Durant ce mois, le ministre de l'industrie a révélé que pas moins de 300 dossiers ont été minutieusement étudiés en seulement dix mois.


Il a ensuite précisé que sur ces 300 dossiers, 112 ont été acceptés, dont 70 ont obtenu une autorisation préalable d'exercice de l'activité, tandis que 38 ont obtenu de façon définitive le statut de concessionnaire de véhicules, soit une part de marché de 60% pour les opérateurs ayant pleinement respecté les critères spécifiés dans le cahier des charges.


Cependant, sans être explicitement mentionnés, les dossiers concernant les marques Renault et Peugeot ont été rejetés d'emblée, sans le moindre ménagement.


Le site de production de Renault à Oued Tlelat a cessé ses activités depuis un certain temps, tandis que l’usine de Peugeot, qui était en cours de construction, a été transformée en une usine Fiat. Les deux marques appartiennent au même propriétaire, Stelantis.

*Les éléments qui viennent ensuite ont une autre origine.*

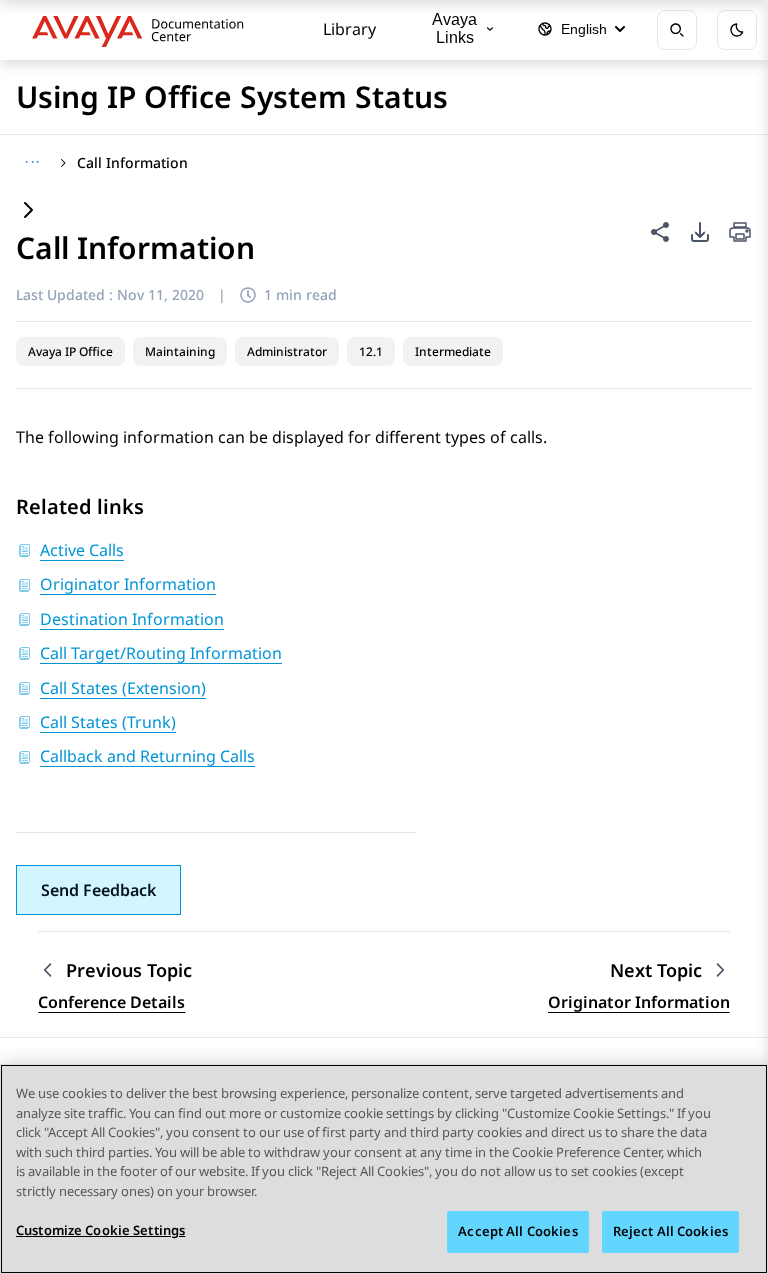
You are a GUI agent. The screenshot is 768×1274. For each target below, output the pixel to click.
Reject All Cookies (670, 1231)
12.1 (371, 351)
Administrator (287, 351)
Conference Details (111, 1002)
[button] (98, 890)
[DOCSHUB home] (143, 30)
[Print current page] (740, 233)
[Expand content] (28, 211)
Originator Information (639, 1002)
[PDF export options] (700, 232)
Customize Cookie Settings (100, 1230)
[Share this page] (660, 232)
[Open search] (677, 30)
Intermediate (453, 351)
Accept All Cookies (517, 1231)
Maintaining (180, 351)
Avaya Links (454, 28)
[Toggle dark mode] (737, 30)
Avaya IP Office (70, 351)
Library (349, 29)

Le gouvernement semble désormais opter pour des marques asiatiques telles que Cherry, qui inondera le marché avec des prix très attractifs.


Avant même la rentrée scolaire de septembre 2023, un fait non négligeable se démarque : le gouvernement se lance à toute vitesse dans le processus d'anglicisation de l'environnement des institutions et des villes et l'introduction de l'anglais dès le primaire jusqu'au doctorat.


Dans un autre registre, des problèmes surgissent pour la banque française BNP PARIBAS, qui rencontre des difficultés pour obtenir le renouvellement de son agrément.


En parallèle, les écoles privées algériennes étaient chargées de mettre en œuvre le programme éducatif ADEC (Action de Développement des Emplois et des Compétences).


Cependant, une décision est tombée : seuls les instituts français et quelques lycées seront tolérés et auront le privilège de continuer à enseigner le français, tandis que tous les autres programmes sont désormais prohibés.


Cependant, il est difficile de dire si cela signifie la fin des relations historiques privilégiées avec la France ou si c’est simplement un coup de rhum entre les deux rives. Il est possible que la France dispose d’assez de leviers pour rétablir les relations détériorées suite aux déclarations intempestives du Président Macron ?


En conclusion, on peut dire que l’Algérie a pris des mesures radicales pour réduire l’influence de la France dans les domaines économique, éducatif et culturel, ce qui témoigne d’un changement profond dans les relations bilatérales entre les deux pays.


La France, quant à elle, semble adopter une attitude passive et silencieuse face à cette situation, ce qui soulève des interrogations sur sa stratégie et ses intérêts dans la région.